— И спрашивать не надо, ведь я за этим и заскочил к тебе!
Они уехали в степь на директорской «Волге». Пономарев сидел за рулем, а с ним рядом — Холмов. Вернулись, когда уже совсем стемнело. В гостинице, куда они подъехали, был приготовлен ужин.
Рано утром, покидая усадьбу и прощаясь с Пономаревым, Холмов сказал:
— Всем сердцем остался бы здесь, но не могу. Поеду к морю. — Он по-братски крепко обнял своего седого сверстника. — Радуюсь, Иван Алексеевич, и за тебя, и за твою «пономаревку». Это же не зеленя, а зеленое чудо! Какая удивительная сила в росте! Обязательно приеду на уборку.
— Может, теперь, когда ушел от дела, и не приедешь? — спросил Пономарев.
— Именно приеду! Обязательно! — живо ответил Холмов. — Это я, Иван Алексеевич, только разумом ушел от дела. Душой же, видно, никогда мне не уйти от Прикубанья. Вот ехал к морю, а потянуло к тебе. По привычке!
Две машины мчались по ровной, обсаженной тополями асфальтовой дороге, направляясь на главный тракт. Над ними поднимался голубой шатер неба. Вдали темнели курганы, а над курганами в зыбкой утренней мгле повисло нежаркое солнце, и небесный шатер заполыхал и как бы раздвинулся.
Выскочив на шоссе, машины понеслись не к курганам, а к чуть приметным очертаниям горного хребта. Навстречу, чернея вороньими гнездами, бежали старые, с гнутыми стволами вербы. Проезжали то мимо лесных полос, то через мелководные, в камышовых зарослях речонки с мостами, то мимо ферм или бригадных станов, то близ хутора с садами и плетняными изгородями. Как же знакомы и как же близки сердцу эти места!
Боковое стекло было опущено. Холмов подставлял ветру лицо. Глаза слезились, и ему чудилось, будто не «Чайка» неслась по асфальту, а кружились, как кружится карусель, поля, и он не мог понять, отчего на сердце у него сегодня тепло и тихо. Может быть, оттого, что он переночевал у Пономарева, что видел центральную усадьбу и зеленя «пономаревки»?
До полуночи они проговорили о делах совхоза, о новом сорте пшеницы. Говорили горячо, заинтересованно, так что там, на усадьбе, Холмов совершенно забыл и о том, что с ним случилось, и о том, что едет он в Береговой. Пономарев же, зная обо всем этом, и виду не подал, что Холмов для него теперь не тот Холмов, каким был когда-то. И спал Холмов в доме у Пономарева спокойно и крепко, как давно уже не спал, и утром у него не болел затылок.

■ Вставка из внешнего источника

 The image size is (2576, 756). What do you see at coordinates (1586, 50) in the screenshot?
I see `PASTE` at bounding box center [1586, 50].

А может быть, так спокойно и так хорошо было Холмову оттого, что он проезжал по той же, давно ему знакомой прикубанской земле, что на этой же земле стояла его родная станица Весленеевская? Или, возможно, оттого потеплело на сердце, что утро в степи было удивительно свежее, солнечное, пахнущее травами и цветами, что острая тень от машины неслась впереди, что старые вербы смотрели на Холмова и как бы снимали перед ним свои шапки-гнезда, кланялись ему, кланялись и говорили: ну вот и хорошо, Алексей Фомич, что ты уже опять в пути. А то мы все смотрели на дорогу и не видели, чтобы ты по ней проезжал, и соскучились по тебе. Мы уже беспокоились: что-то он давненько не проезжал, не заболел ли…

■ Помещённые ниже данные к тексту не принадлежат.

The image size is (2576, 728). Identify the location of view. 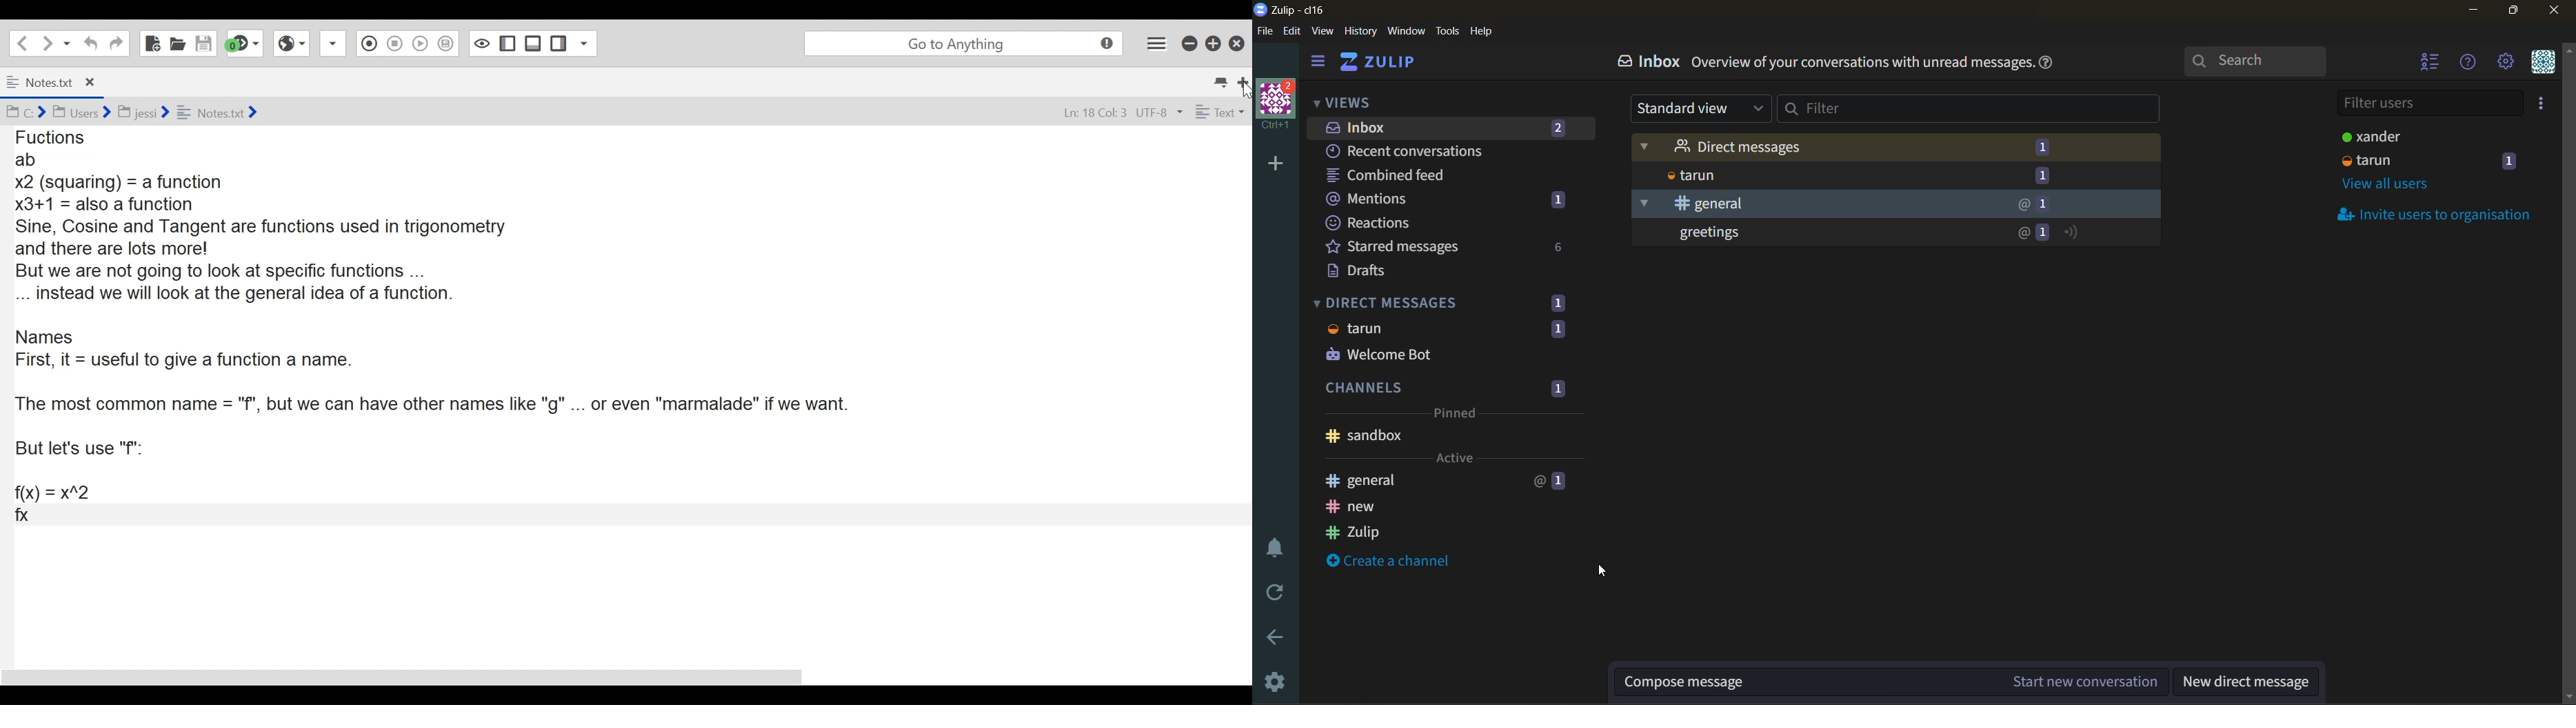
(1325, 32).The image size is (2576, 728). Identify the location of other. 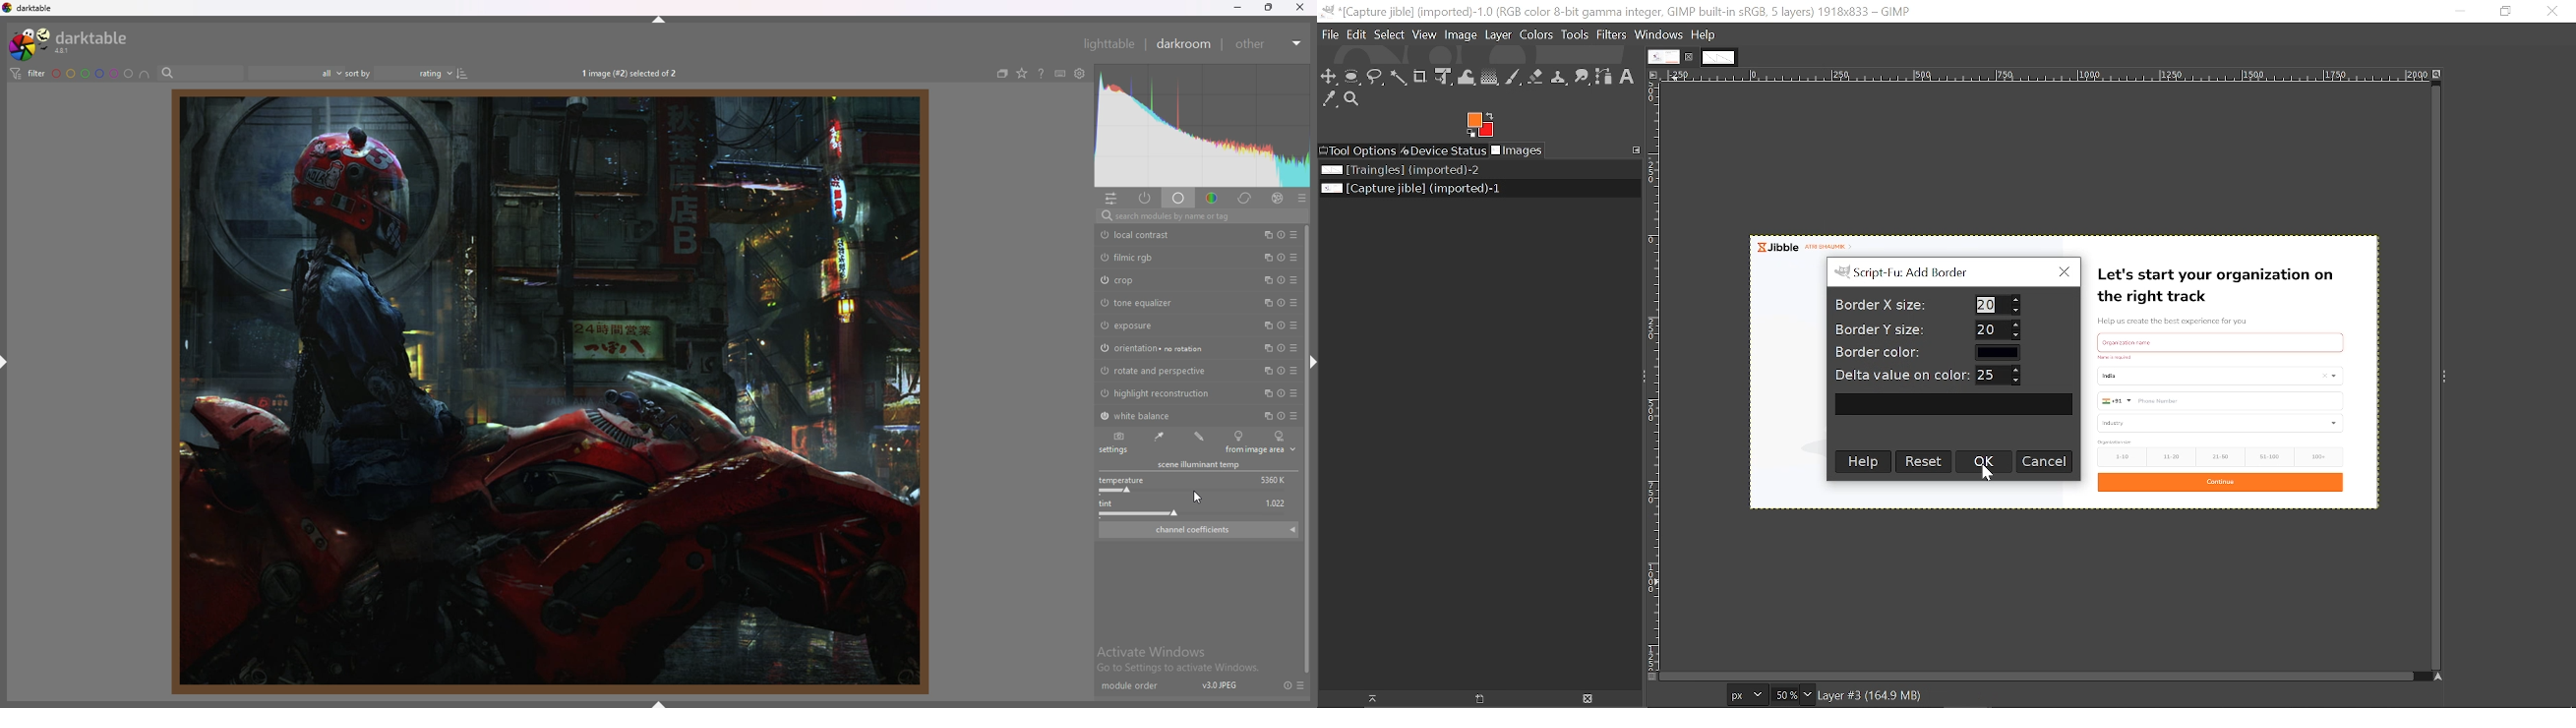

Холмов щурил слезившиеся глаза, улыбался и вербам, и солнцу, и своей станице, до которой отсюда было, может, двести, а может, и больше километров. Ему ни о чем не хотелось ни говорить, ни думать, а хотелось ощущать на щеках и на мокрых глазах эту упругость степного ветра, хотелось смотреть и смотреть на это прикубанское раздолье, на эти далекие, чуть приметные на горизонте очертания Кавказского хребта.
Вспомнил о братьях. Старший, Игнат, и средний, Кузьма, безвыездно жили в Весленеевской. Сам Холмов исколесил, считай, полсвета. Где только не бывал и где только не жил! А Игнат и Кузьма Холмовы точно приросли к весленеевской земле. Теперь, уезжая в Береговой, Холмов думал о том, что много лет сряду он не навещал Весленеевскую. Не бывал в родной станице или потому, что находилась Весленеевская не на главном тракте, а в глубине гор, или потому, что считал неудобным уделять много внимания своей станице? И три брата, живя, считай, рядом, не так-то часто встречались. «Нехорошо, живем, как чужие», — думал Холмов.